▶ **WHAT IS REQUIRED**
Below are the records; output them exactly from the first line through the line with "Task: Open the Battlefield V game dropdown", stopping there.

▶ **DATA RECORDS**
Content starts

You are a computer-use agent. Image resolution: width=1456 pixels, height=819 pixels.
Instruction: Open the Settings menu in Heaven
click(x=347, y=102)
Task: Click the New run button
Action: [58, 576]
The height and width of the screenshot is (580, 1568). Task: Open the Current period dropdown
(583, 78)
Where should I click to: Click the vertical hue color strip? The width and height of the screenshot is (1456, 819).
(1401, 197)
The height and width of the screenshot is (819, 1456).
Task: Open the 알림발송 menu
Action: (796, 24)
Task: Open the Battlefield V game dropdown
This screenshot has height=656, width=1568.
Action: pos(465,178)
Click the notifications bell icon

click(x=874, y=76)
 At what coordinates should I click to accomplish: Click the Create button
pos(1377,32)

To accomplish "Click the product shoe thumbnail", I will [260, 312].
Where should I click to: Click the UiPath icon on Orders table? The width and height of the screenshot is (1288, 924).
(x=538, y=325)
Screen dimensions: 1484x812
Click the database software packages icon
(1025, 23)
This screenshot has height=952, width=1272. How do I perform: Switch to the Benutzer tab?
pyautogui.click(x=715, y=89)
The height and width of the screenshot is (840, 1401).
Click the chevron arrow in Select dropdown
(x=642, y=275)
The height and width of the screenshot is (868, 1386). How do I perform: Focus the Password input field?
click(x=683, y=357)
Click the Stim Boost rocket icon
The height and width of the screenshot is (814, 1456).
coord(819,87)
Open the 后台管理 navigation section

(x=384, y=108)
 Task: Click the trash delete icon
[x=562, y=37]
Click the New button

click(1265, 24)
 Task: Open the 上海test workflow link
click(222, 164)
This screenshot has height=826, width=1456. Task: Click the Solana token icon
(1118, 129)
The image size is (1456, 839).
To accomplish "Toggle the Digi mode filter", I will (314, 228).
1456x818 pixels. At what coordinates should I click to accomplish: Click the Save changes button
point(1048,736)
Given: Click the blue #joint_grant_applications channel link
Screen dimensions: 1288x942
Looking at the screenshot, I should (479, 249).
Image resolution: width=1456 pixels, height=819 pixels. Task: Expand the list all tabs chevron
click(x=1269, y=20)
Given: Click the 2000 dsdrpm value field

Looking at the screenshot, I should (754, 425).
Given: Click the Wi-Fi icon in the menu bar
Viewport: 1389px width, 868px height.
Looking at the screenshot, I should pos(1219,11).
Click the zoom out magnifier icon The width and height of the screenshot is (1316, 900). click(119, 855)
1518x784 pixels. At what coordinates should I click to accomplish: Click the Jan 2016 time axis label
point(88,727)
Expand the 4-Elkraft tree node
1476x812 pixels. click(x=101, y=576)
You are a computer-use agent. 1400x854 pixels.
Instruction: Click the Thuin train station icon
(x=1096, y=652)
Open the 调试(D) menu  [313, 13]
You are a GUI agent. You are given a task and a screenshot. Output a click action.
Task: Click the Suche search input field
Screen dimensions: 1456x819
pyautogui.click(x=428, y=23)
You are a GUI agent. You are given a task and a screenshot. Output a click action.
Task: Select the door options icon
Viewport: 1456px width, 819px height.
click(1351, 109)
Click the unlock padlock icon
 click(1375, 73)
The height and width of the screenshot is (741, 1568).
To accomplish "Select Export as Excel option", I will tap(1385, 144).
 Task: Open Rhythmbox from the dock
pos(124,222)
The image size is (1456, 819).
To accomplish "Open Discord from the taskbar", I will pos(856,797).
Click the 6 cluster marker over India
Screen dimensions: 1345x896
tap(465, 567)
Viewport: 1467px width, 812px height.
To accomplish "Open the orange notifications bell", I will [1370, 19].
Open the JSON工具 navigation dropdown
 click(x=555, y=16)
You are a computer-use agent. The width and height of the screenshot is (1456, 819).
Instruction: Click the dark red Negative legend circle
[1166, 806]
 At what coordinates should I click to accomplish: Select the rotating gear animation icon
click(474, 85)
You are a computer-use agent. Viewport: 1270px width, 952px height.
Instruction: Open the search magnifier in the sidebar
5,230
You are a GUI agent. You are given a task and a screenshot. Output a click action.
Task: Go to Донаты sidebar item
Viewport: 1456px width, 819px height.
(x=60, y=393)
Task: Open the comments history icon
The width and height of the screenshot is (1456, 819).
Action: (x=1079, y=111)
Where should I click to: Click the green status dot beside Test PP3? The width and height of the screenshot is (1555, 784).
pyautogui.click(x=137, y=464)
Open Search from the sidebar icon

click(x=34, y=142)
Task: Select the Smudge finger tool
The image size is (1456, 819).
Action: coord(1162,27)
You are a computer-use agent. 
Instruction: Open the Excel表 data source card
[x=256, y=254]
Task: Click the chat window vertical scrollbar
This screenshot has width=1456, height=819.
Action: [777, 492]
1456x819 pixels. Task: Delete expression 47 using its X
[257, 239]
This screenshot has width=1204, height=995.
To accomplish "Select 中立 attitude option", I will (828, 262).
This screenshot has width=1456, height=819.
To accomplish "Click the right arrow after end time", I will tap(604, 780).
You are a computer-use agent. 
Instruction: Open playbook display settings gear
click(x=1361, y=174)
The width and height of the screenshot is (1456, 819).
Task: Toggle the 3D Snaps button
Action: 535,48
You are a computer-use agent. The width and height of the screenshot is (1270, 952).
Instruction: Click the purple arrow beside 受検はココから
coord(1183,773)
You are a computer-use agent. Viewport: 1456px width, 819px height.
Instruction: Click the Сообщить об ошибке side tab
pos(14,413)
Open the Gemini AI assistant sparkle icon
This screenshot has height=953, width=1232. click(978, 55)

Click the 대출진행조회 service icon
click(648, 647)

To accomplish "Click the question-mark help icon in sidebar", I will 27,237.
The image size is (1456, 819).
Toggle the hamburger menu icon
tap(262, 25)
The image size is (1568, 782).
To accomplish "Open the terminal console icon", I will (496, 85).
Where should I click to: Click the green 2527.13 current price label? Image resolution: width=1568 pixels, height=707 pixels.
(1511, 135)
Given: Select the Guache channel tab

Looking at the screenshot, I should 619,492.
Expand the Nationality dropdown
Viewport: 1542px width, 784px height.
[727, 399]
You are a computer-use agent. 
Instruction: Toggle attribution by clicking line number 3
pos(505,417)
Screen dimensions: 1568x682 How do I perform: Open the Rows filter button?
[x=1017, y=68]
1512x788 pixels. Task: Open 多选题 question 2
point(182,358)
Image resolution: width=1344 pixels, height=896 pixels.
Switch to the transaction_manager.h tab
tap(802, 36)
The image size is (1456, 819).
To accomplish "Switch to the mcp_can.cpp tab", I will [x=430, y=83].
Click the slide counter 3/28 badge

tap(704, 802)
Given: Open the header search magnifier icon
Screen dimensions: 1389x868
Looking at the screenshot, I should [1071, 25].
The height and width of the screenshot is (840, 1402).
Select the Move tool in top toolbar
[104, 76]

Content ends

▶ **OUTPUT BELOW**
You are a computer-use agent. Image resolution: width=1456 pixels, height=819 pixels.
Instruction: Open the Settings menu in Heaven
click(x=347, y=102)
Task: Click the New run button
Action: [58, 576]
The height and width of the screenshot is (580, 1568). Task: Open the Current period dropdown
(583, 78)
Where should I click to: Click the vertical hue color strip? The width and height of the screenshot is (1456, 819).
(1401, 197)
The height and width of the screenshot is (819, 1456).
Task: Open the 알림발송 menu
Action: (796, 24)
Task: Open the Battlefield V game dropdown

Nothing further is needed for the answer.